To provide for interaction with a user, the systems and techniques described here can be implemented on a computer having: a display device (e.g., a CRT (cathode ray tube) or LCD (liquid crystal display) monitor) for displaying information to a user; and a keyboard and a pointing device (e.g., a mouse or a trackball) by which a user can provide input to the computer. Other kinds of devices may also be used to provide for interaction with a user; for example, feedback provided to the user can be any form of sensory feedback (e.g., visual feedback, auditory feedback, or tactile feedback); and input from the user may be received in any form, including acoustic, speech, or tactile input.
The systems and techniques described here can be implemented in a computing system that includes a back-end component (e.g., as a data server), or that includes a middleware component (e.g., an application server), or that includes a front-end component (e.g., a user computer having a graphical user interface or a web browser through which a user can interact with an implementation of the systems and techniques described here), or any combination of such back-end, middleware, or front-end components. The components of the system can be interconnected by any form or medium of digital data communication (e.g., a communication network). Examples of communication networks include: local Area Networks (LANs), wide Area Networks (WANs), and the Internet.
The computer system may include clients and servers. A client and server are generally remote from each other and typically interact through a communication network. The relationship of client and server arises by virtue of computer programs running on the respective computers and having a client-server relationship to each other. The server may be a cloud server, a server of a distributed system, or a server combining a blockchain.
It should be understood that various forms of the flows shown above, reordering, adding or deleting steps, may be used. For example, the steps described in the present disclosure may be executed in parallel or sequentially or in different orders, and are not limited herein as long as the desired results of the technical solutions disclosed in the present disclosure can be achieved.
The above detailed description should not be construed as limiting the scope of the disclosure. It should be understood by those skilled in the art that various modifications, combinations, sub-combinations and substitutions may be made in accordance with design requirements and other factors. Any modification, equivalent replacement, and improvement made within the spirit and principle of the present disclosure should be included in the scope of protection of the present disclosure.
Claims (12)
1. A quantum computation processing method comprising:
obtaining first quantum state information and quantum operation information corresponding to a quantum computing model, wherein the quantum computing model comprises M quantum systems, the first quantum state information comprises a first list and a first column vector used for representing quantum states of the M quantum systems, the first list stores identifications of the M quantum systems according to an arrangement sequence represented by the first column vector, the quantum computing model is used for executing quantum computing tasks, and M is a positive integer;
performing quantum state operation based on the first quantum state information and the quantum operation information to obtain second quantum state information, where the second quantum state information includes a second list and a second column vector for characterizing quantum states of N quantum systems in the quantum computation model, the second list stores identities of the N quantum systems in an arrangement order characterized by the second column vector, and N is a positive integer less than or equal to M;
determining a task result of the quantum computing task based on the second quantum state information;
the quantum-operation information comprising a first operation type and a first identification, the first operation type indicating a permutation operation to be performed on an order of the M quantum systems based on the first identification, the quantum-state operations comprising the permutation operation, the quantum-state operations performed based on the first quantum-state information and the quantum-operation information comprising:
determining a position index of the first identifier in the first list;
under the condition that the quantum state of a first target quantum system represented by the position index is not at the head in the arrangement sequence of the first column of vectors, determining first recombination parameter information based on the position index, wherein the first target quantum system is a quantum system corresponding to the first identifier;
performing first data reorganization processing on the first column vector based on the first reorganization parameter information to obtain a second column vector, wherein the quantum states of the first target quantum system in the second column vector are at the head in the arrangement sequence of the second column vector, and the relative positions of the quantum states of the second target quantum system in the first column vector and the second target quantum system in the second column vector are unchanged, and the second target quantum system comprises the quantum systems of the M quantum systems except for the first target quantum system;
and updating the first list according to the arrangement sequence represented by the second column vector to obtain the second list.

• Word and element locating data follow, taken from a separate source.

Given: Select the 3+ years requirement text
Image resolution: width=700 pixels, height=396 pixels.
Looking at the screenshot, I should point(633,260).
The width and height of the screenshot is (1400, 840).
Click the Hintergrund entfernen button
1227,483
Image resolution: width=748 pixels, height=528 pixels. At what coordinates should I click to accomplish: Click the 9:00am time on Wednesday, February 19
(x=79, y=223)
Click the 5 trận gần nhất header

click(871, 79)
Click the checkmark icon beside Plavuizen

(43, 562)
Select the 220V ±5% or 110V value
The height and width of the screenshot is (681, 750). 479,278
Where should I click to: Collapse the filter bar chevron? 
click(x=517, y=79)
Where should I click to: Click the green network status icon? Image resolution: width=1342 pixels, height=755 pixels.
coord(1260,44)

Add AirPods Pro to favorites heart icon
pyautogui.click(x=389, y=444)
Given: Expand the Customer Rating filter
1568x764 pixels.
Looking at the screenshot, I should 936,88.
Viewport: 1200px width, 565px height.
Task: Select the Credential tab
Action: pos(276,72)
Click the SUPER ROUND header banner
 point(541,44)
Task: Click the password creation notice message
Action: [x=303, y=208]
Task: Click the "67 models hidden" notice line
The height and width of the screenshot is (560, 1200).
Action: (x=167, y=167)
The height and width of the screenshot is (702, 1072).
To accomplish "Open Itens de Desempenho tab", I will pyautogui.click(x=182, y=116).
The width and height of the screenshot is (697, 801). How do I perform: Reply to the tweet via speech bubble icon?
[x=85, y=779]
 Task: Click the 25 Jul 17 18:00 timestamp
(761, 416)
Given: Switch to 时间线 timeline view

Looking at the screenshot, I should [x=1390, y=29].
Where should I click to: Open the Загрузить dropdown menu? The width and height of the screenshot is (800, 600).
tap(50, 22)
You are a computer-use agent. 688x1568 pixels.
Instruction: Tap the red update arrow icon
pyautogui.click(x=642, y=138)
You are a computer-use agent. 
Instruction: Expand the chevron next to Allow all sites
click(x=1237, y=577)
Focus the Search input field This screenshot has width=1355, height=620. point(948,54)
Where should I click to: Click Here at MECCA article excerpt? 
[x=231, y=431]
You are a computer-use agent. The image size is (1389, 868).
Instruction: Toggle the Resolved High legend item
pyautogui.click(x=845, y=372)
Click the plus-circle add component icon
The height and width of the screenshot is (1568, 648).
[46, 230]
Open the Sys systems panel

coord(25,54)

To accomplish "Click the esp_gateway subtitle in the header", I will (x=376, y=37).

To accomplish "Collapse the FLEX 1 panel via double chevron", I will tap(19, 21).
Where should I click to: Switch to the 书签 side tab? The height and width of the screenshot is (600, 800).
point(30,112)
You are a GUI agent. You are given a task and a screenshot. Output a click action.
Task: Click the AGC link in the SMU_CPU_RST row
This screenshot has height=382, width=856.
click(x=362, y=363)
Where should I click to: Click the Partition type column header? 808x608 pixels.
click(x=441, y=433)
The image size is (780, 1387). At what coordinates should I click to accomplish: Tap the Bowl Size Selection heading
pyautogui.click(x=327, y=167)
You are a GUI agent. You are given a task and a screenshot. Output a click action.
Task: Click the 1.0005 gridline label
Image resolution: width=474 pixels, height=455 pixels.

2. The method of claim 1, wherein said determining first reassembly parameter information based on said position index comprises:
determining the first reorganization parameter information as a first parameter under the condition that the position index represents that the quantum state of the first target quantum system is at the last position in the arrangement order of the first column of vectors, wherein the first parameter comprises two reorganization variables and two permutation variables, and the values of the reorganization variables are determined based on the length of the first column of vectors;
in a case that the position index represents that the quantum state of the first target quantum system is not at the last bit in the arrangement order of the first column vector, determining the first reorganization parameter information as a second parameter, wherein the second parameter comprises three reorganization variables and three permutation variables, and the values of the reorganization variables are determined based on the length of the first column vector and the position index;
wherein the reorganization variable is to control a dimension of data reorganization and a length of the dimension, and the permutation variable is to permute the quantum states of the first target quantum system to a leading bit of a column vector used to characterize the quantum states of the M quantum systems.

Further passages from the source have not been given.